Work to be completed. Exactly the lines from the one containing "Instruction: Click the Owner" through the end of the listing should be written out, both ends included, and nothing more.

━━ Data for this exercise ━━

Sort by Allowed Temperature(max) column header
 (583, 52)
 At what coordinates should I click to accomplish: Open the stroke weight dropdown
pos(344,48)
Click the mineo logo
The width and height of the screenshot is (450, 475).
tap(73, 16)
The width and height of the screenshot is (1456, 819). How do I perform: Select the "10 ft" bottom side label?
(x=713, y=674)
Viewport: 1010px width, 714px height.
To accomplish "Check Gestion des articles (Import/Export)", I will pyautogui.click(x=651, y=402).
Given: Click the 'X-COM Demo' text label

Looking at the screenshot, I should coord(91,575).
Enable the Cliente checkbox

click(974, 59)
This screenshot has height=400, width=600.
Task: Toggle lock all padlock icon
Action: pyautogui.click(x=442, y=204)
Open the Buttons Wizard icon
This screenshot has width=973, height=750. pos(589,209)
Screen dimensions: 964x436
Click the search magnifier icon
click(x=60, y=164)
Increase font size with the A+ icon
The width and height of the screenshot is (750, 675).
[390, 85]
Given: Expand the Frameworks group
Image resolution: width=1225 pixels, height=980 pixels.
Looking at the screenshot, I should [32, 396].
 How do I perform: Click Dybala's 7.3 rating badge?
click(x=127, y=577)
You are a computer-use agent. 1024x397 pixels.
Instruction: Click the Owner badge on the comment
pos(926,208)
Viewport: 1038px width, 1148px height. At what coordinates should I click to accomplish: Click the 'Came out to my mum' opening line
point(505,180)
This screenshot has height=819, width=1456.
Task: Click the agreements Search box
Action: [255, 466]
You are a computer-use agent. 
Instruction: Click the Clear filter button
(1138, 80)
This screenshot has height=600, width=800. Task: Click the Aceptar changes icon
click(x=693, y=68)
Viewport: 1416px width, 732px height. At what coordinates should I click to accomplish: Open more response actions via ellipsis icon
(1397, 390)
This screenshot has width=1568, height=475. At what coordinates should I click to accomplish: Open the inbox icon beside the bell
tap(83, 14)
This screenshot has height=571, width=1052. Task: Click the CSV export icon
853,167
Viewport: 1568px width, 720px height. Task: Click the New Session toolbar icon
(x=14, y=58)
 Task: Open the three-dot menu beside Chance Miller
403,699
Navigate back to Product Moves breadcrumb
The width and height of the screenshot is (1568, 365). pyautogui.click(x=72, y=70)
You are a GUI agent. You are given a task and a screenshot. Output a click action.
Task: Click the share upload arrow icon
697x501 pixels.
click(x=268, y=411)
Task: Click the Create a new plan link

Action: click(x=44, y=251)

━━━

Output for this task.
Instruction: Click the Owner badge on the comment
pos(926,208)
Viewport: 1038px width, 1148px height. At what coordinates should I click to accomplish: Click the 'Came out to my mum' opening line
point(505,180)
This screenshot has height=819, width=1456.
Task: Click the agreements Search box
Action: [255, 466]
You are a computer-use agent. 
Instruction: Click the Clear filter button
(1138, 80)
This screenshot has height=600, width=800. Task: Click the Aceptar changes icon
click(x=693, y=68)
Viewport: 1416px width, 732px height. At what coordinates should I click to accomplish: Open more response actions via ellipsis icon
(1397, 390)
This screenshot has width=1568, height=475. At what coordinates should I click to accomplish: Open the inbox icon beside the bell
tap(83, 14)
This screenshot has height=571, width=1052. Task: Click the CSV export icon
853,167
Viewport: 1568px width, 720px height. Task: Click the New Session toolbar icon
(x=14, y=58)
 Task: Open the three-dot menu beside Chance Miller
403,699
Navigate back to Product Moves breadcrumb
The width and height of the screenshot is (1568, 365). pyautogui.click(x=72, y=70)
You are a GUI agent. You are given a task and a screenshot. Output a click action.
Task: Click the share upload arrow icon
697x501 pixels.
click(x=268, y=411)
Task: Click the Create a new plan link

Action: click(x=44, y=251)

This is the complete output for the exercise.